*** Source data Section Begins ***

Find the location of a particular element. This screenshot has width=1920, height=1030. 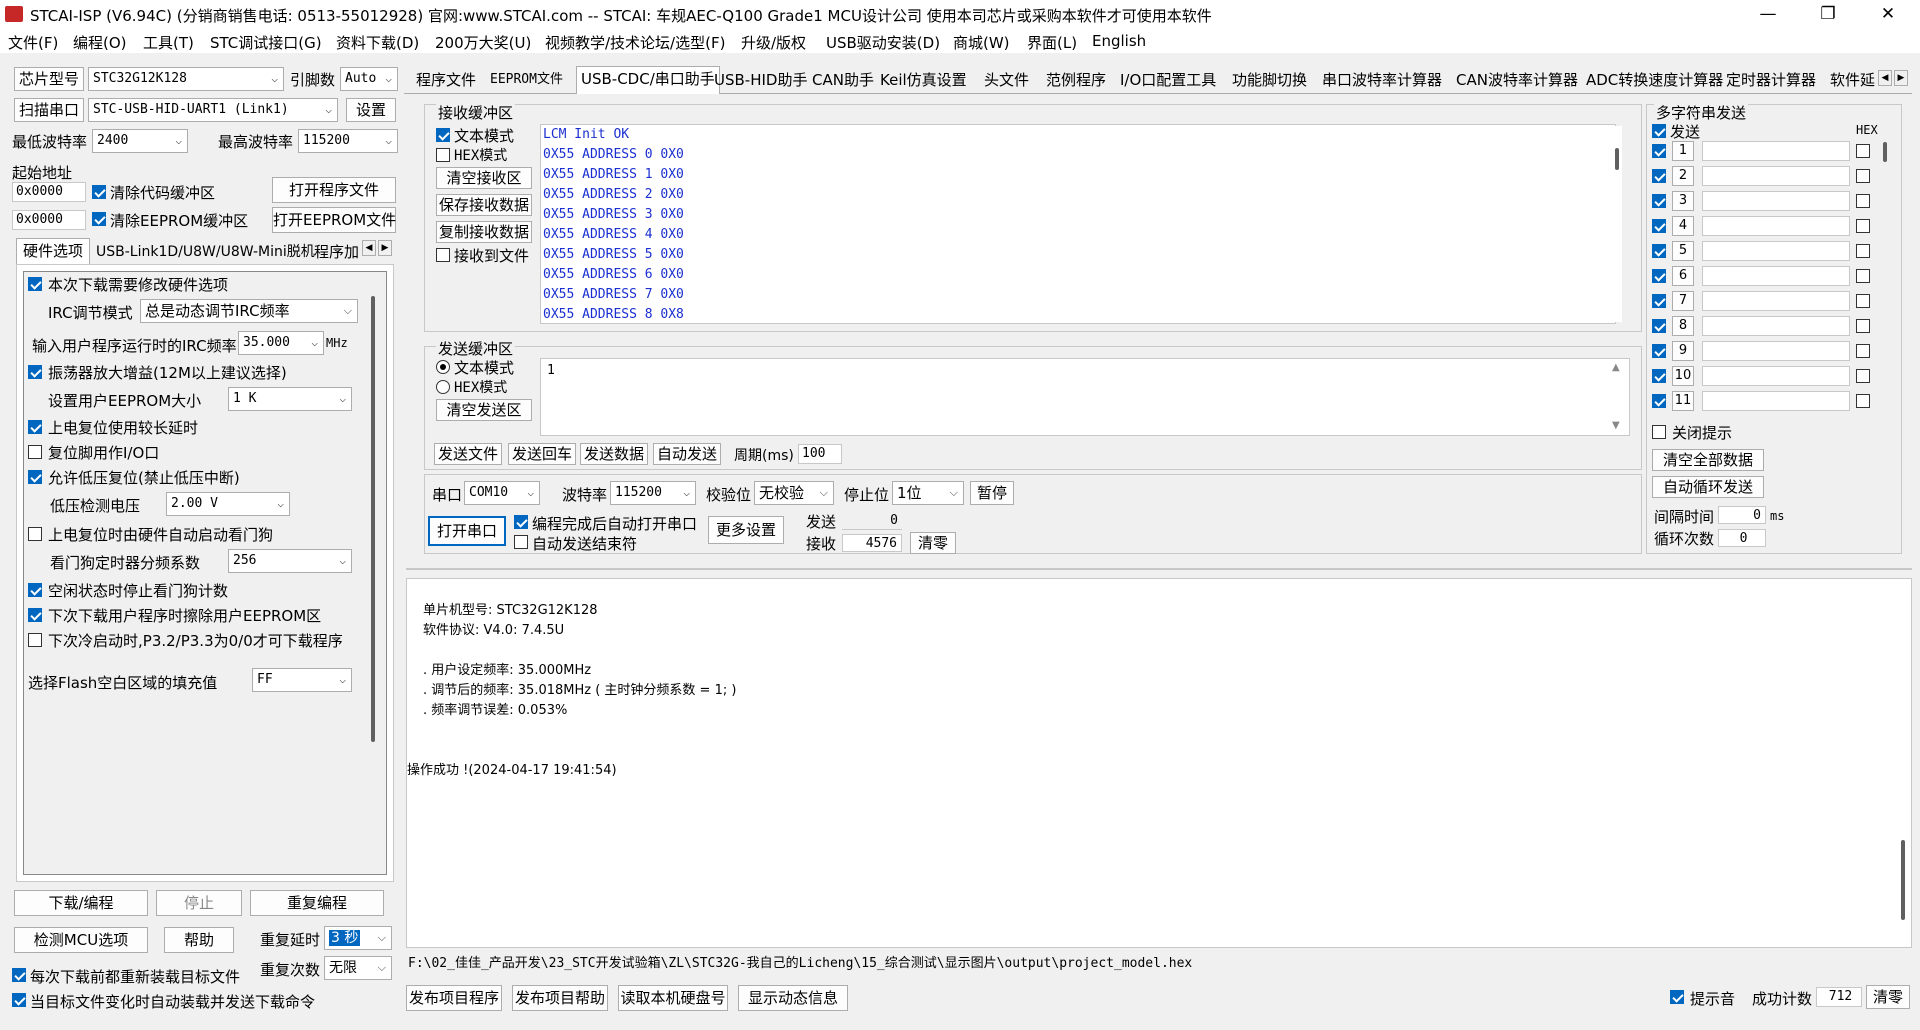

multi-send-row-button: 11 is located at coordinates (1683, 401).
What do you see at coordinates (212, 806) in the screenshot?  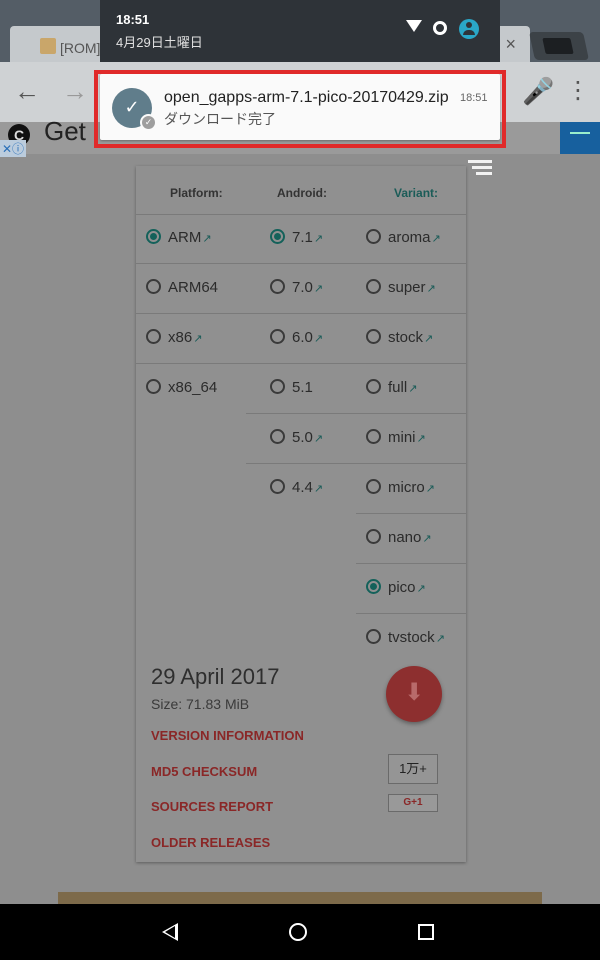 I see `sources-report-link: SOURCES REPORT` at bounding box center [212, 806].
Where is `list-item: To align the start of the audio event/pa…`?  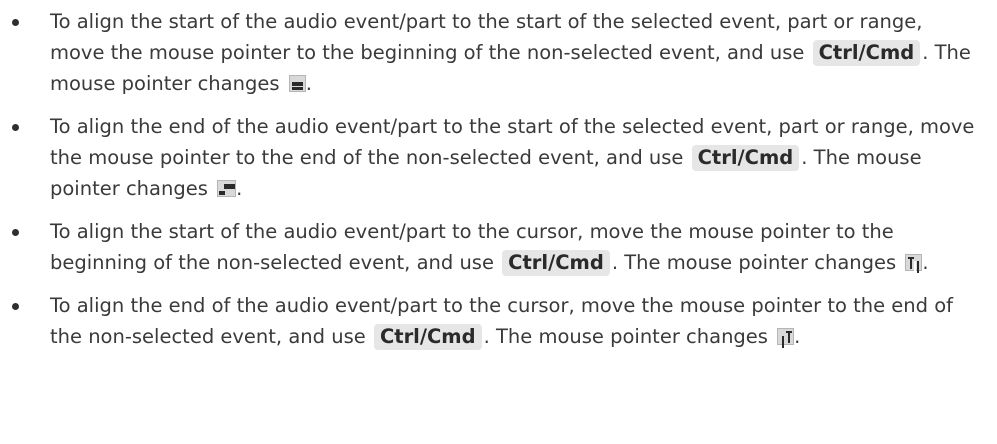 list-item: To align the start of the audio event/pa… is located at coordinates (498, 247).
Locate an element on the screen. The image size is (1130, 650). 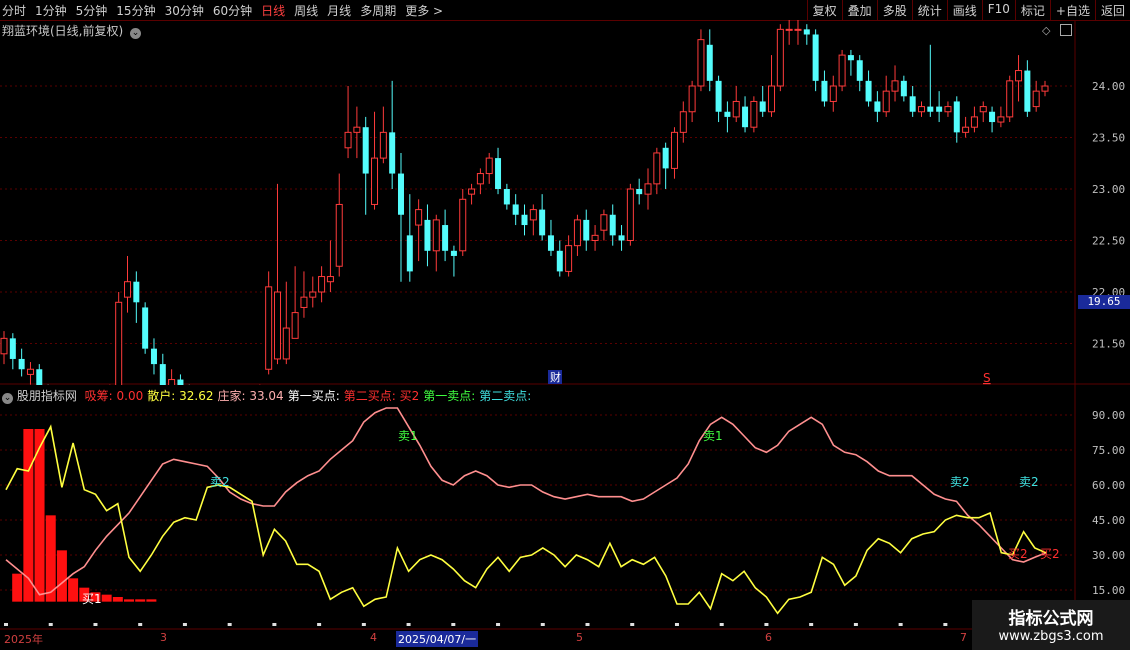
watermark-url: www.zbgs3.com is located at coordinates (1051, 636).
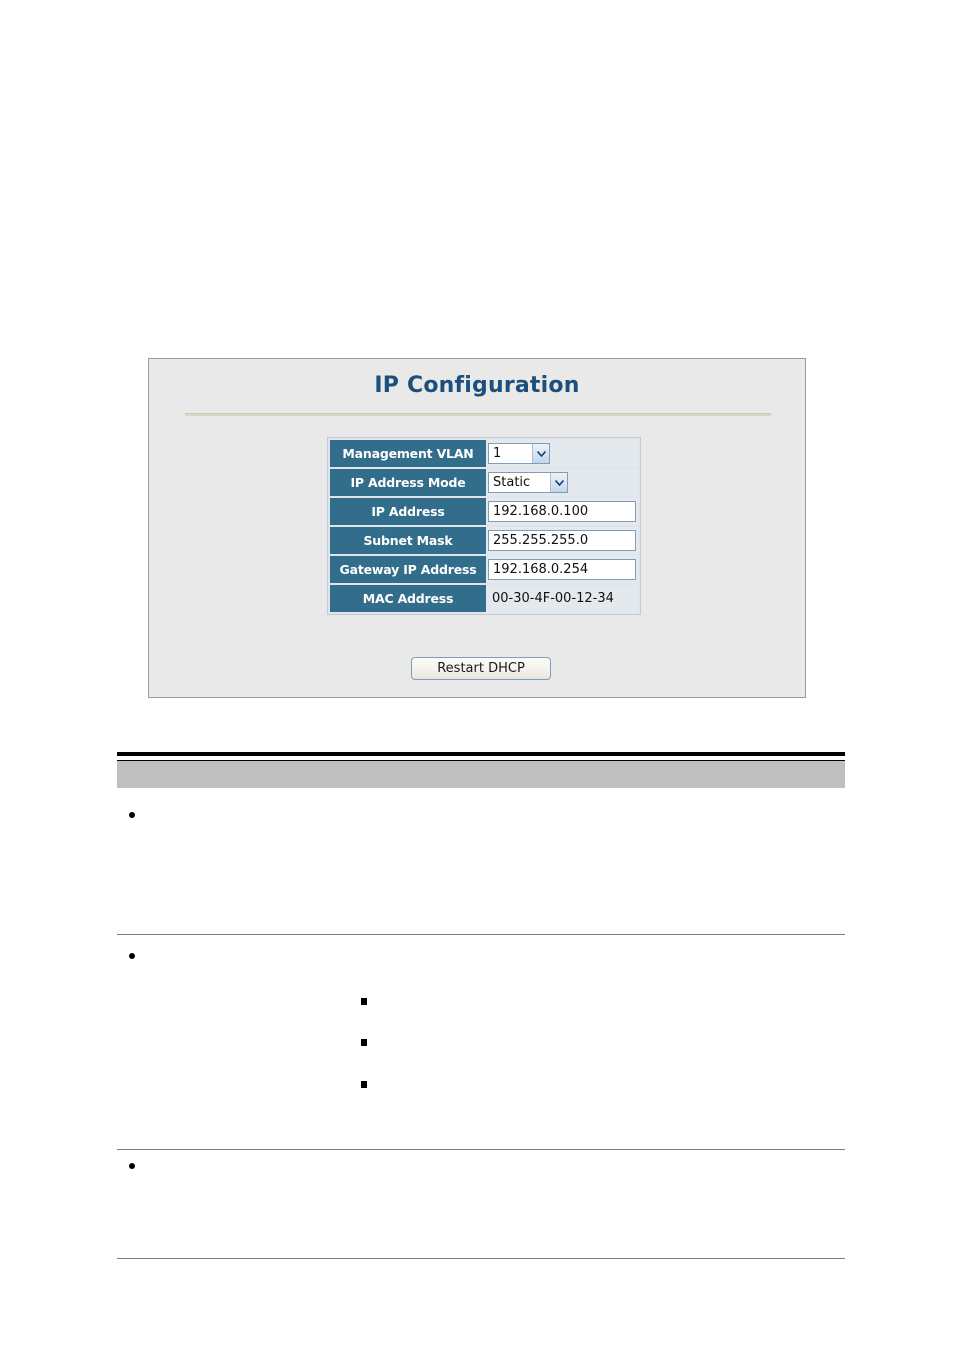 This screenshot has height=1350, width=954. I want to click on label-subnet-mask: Subnet Mask, so click(408, 540).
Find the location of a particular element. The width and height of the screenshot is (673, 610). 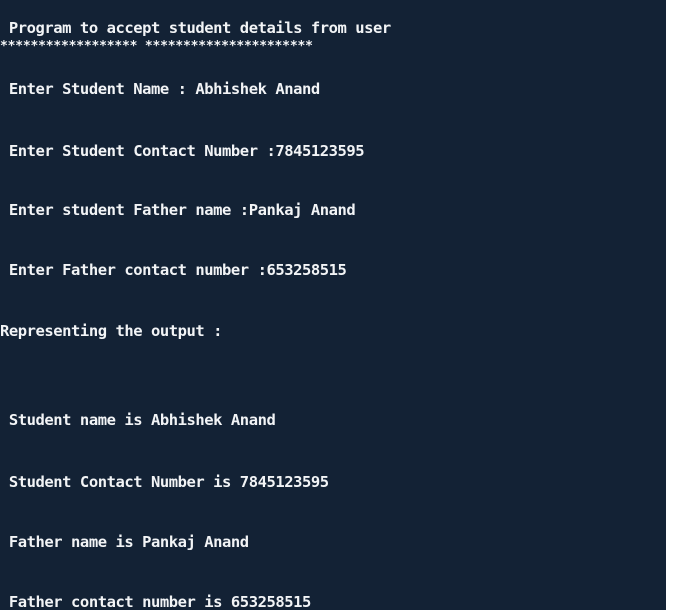

console-line-father-name-input: Enter student Father name :Pankaj Anand is located at coordinates (178, 210).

*** Source data Section Ends ***

Reproduce the part of the material that opens with the line containing "Locate an element" and runs through the end of the material, substituting "specific" for "particular" and leaving everything else unchanged. Leave the pictures out.

Reply to the exercise:
Locate an element on the screen. The image size is (1130, 650). 
watermark-url: www.zbgs3.com is located at coordinates (1051, 636).
 This screenshot has height=1350, width=954. I want to click on label-subnet-mask: Subnet Mask, so click(408, 540).
Find the location of a specific element. The width and height of the screenshot is (673, 610). 

console-line-father-name-input: Enter student Father name :Pankaj Anand is located at coordinates (178, 210).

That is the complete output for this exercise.